BOISBUCHET RESIDENCY PROGRAMME
ELLEN SIGUNICK
SEASON 2022
Ellen Sigunick is an artisan and furniture maker based in Newburgh, NY. She is the founder of Sigunik Studio, a decorative arts atelier specialising in parchment and leather applications in furniture design and architectural surfaces.
She began her journey with parchment while living in East Africa, developing a body of photo based work about the lives of street children in Nairobi. Her time there shed light on the importance of using every part of an animal and the ritual of a respectful slaughter.

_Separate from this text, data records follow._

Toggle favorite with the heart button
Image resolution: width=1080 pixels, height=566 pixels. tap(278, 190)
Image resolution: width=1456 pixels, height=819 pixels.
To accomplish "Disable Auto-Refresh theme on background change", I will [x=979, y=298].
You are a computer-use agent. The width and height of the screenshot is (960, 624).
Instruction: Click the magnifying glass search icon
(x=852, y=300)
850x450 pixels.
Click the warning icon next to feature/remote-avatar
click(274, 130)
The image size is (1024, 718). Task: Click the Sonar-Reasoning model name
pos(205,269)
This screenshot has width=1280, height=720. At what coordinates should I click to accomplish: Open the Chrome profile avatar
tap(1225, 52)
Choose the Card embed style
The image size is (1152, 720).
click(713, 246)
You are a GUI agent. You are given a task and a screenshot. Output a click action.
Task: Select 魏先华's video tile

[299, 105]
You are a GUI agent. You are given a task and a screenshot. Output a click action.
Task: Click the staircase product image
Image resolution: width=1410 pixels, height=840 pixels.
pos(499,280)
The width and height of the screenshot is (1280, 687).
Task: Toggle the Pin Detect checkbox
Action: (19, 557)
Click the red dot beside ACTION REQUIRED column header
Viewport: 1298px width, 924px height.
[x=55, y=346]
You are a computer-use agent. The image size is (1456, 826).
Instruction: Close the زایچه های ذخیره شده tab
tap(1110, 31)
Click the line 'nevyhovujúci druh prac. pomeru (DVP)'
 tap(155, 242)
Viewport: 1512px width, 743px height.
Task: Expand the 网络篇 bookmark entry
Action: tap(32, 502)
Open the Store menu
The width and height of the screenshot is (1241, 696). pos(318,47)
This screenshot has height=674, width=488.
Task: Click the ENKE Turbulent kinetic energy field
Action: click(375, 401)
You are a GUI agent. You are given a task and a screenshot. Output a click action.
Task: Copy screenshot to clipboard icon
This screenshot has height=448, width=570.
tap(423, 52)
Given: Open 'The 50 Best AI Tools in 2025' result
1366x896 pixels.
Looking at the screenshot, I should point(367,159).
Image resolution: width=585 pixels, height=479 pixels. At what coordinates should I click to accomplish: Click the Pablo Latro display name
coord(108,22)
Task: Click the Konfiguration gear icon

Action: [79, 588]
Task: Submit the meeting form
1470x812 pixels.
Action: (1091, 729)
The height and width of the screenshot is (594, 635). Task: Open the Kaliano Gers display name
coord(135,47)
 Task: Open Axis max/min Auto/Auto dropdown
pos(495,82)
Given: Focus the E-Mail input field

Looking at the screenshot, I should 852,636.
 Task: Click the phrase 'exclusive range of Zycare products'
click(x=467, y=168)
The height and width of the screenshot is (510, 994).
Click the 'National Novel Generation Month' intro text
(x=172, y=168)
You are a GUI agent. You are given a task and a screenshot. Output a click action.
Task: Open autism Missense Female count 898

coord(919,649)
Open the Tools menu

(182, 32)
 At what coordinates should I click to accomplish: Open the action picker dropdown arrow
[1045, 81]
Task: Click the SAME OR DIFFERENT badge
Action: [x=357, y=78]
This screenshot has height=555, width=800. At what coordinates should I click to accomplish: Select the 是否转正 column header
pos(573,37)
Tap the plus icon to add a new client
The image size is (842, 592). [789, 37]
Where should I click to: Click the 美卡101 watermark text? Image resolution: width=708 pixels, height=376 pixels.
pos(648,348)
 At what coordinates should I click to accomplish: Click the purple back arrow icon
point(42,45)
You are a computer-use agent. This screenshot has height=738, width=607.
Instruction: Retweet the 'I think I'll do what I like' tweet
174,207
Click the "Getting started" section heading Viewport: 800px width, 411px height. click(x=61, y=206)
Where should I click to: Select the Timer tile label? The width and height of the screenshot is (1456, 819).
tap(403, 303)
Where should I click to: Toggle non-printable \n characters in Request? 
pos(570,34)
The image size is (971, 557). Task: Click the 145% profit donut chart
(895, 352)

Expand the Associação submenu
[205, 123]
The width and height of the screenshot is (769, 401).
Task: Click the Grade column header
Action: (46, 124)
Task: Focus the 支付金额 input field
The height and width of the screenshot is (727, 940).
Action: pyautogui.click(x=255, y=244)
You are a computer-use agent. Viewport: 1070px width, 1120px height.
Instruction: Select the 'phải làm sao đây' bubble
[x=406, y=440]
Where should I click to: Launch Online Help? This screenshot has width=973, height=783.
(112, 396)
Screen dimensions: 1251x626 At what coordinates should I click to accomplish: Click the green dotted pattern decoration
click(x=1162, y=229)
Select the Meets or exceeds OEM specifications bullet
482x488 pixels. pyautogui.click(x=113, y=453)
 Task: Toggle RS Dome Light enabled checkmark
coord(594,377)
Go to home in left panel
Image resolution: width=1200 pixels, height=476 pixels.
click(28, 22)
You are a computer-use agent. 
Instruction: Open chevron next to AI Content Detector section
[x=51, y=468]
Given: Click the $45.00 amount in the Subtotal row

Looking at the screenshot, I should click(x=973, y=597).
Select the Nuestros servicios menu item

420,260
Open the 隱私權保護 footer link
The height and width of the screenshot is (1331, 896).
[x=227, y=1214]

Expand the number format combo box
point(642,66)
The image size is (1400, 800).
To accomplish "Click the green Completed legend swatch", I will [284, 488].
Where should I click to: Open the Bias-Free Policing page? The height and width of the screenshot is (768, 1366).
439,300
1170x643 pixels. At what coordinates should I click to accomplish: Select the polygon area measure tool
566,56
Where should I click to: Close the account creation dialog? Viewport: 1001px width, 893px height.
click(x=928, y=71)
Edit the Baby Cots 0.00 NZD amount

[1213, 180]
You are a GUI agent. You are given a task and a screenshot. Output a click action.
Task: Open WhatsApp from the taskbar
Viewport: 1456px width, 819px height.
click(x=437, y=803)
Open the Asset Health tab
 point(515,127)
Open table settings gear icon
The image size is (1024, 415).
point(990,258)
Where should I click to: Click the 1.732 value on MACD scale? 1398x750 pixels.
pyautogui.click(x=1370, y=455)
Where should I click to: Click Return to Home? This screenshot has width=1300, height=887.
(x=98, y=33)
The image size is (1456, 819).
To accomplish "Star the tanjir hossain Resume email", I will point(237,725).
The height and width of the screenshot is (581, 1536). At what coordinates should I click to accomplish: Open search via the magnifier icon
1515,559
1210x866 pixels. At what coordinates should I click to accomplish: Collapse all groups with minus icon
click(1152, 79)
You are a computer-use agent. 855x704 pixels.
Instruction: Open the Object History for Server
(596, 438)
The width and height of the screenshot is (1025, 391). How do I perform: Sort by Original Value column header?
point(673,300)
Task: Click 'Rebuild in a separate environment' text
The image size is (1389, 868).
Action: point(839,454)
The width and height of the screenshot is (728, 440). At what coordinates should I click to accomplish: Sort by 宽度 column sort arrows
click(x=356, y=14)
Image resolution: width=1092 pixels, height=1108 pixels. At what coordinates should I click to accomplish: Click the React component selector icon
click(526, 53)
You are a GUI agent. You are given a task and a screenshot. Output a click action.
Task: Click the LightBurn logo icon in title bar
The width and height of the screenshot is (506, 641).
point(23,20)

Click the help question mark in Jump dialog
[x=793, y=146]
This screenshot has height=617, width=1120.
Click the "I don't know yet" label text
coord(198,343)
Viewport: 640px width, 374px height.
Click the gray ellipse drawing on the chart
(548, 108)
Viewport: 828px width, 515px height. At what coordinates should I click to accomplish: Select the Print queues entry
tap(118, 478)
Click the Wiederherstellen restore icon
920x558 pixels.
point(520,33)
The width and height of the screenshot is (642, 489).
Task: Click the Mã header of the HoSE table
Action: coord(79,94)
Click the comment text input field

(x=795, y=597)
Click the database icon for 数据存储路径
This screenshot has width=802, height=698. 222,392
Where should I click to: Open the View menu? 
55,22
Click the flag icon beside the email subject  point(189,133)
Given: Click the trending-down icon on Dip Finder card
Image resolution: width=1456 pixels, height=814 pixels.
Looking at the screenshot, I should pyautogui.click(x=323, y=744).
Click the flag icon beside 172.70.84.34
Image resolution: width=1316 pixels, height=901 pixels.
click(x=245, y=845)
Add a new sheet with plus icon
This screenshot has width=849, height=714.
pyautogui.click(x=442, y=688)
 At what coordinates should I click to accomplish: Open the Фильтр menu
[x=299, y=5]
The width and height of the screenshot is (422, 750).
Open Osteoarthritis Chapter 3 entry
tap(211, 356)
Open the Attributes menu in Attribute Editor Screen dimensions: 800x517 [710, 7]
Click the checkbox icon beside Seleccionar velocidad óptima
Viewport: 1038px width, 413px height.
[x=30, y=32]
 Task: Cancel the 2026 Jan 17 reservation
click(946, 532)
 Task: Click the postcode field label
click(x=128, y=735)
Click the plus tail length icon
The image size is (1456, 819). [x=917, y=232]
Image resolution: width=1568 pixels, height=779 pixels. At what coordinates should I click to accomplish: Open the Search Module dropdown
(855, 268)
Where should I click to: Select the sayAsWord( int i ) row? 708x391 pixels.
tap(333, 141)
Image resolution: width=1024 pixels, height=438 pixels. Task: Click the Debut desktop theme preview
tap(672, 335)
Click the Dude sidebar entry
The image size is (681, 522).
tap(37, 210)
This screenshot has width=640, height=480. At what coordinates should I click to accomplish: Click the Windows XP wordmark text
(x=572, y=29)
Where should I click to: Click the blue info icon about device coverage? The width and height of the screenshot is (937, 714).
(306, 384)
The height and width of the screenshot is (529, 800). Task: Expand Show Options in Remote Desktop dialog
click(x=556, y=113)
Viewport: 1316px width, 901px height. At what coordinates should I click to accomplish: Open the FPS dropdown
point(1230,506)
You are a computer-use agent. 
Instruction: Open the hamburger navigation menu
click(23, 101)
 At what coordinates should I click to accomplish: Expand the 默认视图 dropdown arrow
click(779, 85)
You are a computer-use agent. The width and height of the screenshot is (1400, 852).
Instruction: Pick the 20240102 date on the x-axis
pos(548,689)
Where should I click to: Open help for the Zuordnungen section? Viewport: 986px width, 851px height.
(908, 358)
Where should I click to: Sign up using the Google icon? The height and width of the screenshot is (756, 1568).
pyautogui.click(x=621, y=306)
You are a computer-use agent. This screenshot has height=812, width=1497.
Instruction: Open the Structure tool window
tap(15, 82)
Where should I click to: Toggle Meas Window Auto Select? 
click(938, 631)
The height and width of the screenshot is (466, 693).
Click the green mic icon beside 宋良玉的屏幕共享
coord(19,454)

When she returned from Kenya, the search to continue her exploration of the material led her to Pergamena, a tenth-generation tannery and the only commercial parchment producer in the United States. She spent five years there manufacturing parchment, becoming familiar with the nuances of hide behavior, and researching and developing an application process for finished goods. Over the past 15 years, Ellen has worked with architecture and interior design firms to create heirloom quality pieces of furniture, and is expanding to design a line of home goods and furnishings.
During Ellen’s one month residency at Boisbuchet, she explored new techniques to incorporate her former photography practice into parchment furniture design. With over a decade worth of parchment and leather remnants accumulating in her workshop, she sought to discover methods to incorporate these remnants into new and interesting surfaces. Ellen spent her time at the residency divided between the woodshop, the meadows, and a darkroom setting to create the prototype for two pairs of bent laminate seats. The Cyanotype plant-based imagery on stingray leather became the cladding for the seats. These contact prints of plant life from the Boisbuchet meadows was based on the recording of time and place, and the idea that memory distorts and fades, and how we choose to fill in the missing details when we need to hold on to meaningful memories. This process was the beginning of a contemplation of processing grief, and the physical record we each leave behind for a new interpretation.